**Passage for review**
Tall Stitch Virtuosity is a new crochet class for 2020. I’ve discovered more than I imagined is possible about tall stitches! In fact, the official class graphic above is about six months old and already seems out of date.
Originally scheduled for the July 2020 Chain Link conference (an annual national event of the CGOA), Tall Stitch Virtuosity is now virtual. The traditional in-person conference is postponed until next summer. The virtual version is split into one-hour sessions over three consecutive days.
This is the first resource page I’ve created for a virtual class. At first I thought a virtual class wouldn’t need one. I started these pages back in 2012 to make online links easy to visit for an in-person event. I’m finding that I don’t want to load up the class handout (a PDF in this case) with what I think of as miscellany. Also, members might have a chance to visit this page over the three days of the class.

**Task list**
**a)** Answer these from the crochet class page:
(i) Which event was the class originally scheduled for?
(ii) How is the virtual version of the class divided?
(iii) In what year did the writer start making these resource pages?
**b)** Quote the crochet class page word for word from "Originally scheduled for" up to and including "of the class.".
The material that comes next is separate from the crochet class page.

**Dataset extract**
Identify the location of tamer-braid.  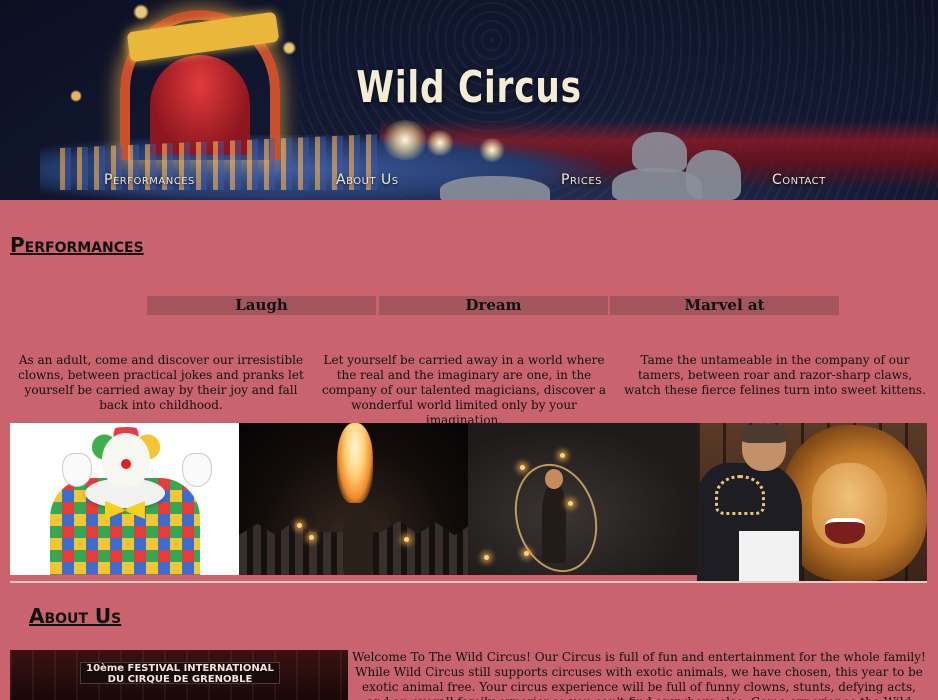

**Answer set**
**a)**
(i) The July 2020 Chain Link conference, an annual national event of the CGOA.
(ii) Into one-hour sessions over three consecutive days.
(iii) 2012.

**b)**
Originally scheduled for the July 2020 Chain Link conference (an annual national event of the CGOA), Tall Stitch Virtuosity is now virtual. The traditional in-person conference is postponed until next summer. The virtual version is split into one-hour sessions over three consecutive days.
This is the first resource page I’ve created for a virtual class. At first I thought a virtual class wouldn’t need one. I started these pages back in 2012 to make online links easy to visit for an in-person event. I’m finding that I don’t want to load up the class handout (a PDF in this case) with what I think of as miscellany. Also, members might have a chance to visit this page over the three days of the class.